Your goal:
Turn the data into a numbered list, leaving out blank lines, starting with the line that contains "You are a GUI" and going on through the line that contains "The height and".

Records for this exercise:
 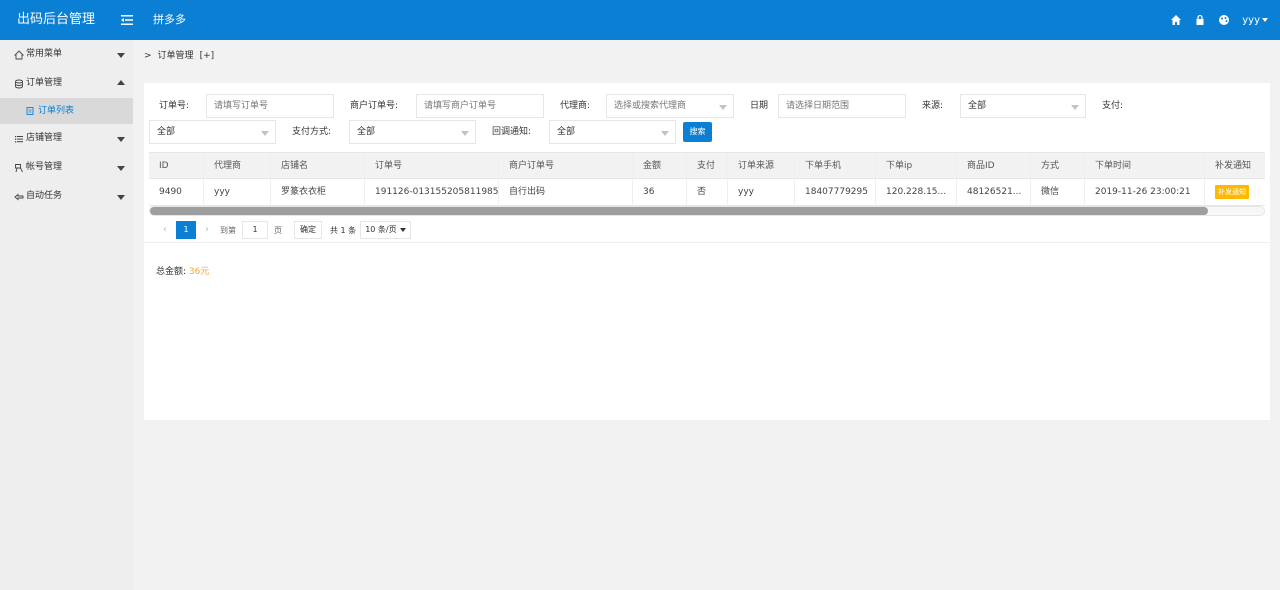 I want to click on total-amount-label: 总金额:, so click(x=172, y=272).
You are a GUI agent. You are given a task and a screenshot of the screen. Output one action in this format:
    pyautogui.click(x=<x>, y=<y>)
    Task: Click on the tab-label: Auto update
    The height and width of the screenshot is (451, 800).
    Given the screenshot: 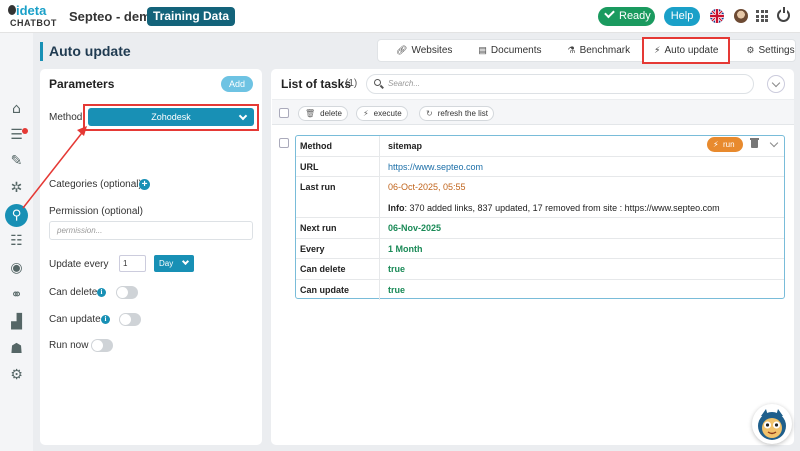 What is the action you would take?
    pyautogui.click(x=692, y=50)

Reply:
1. You are a GUI agent. You are given a task and a screenshot of the screen. Output one action in this format:
2.     pyautogui.click(x=<x>, y=<y>)
3.     Task: Click on the tab-label: Auto update
4.     The height and width of the screenshot is (451, 800).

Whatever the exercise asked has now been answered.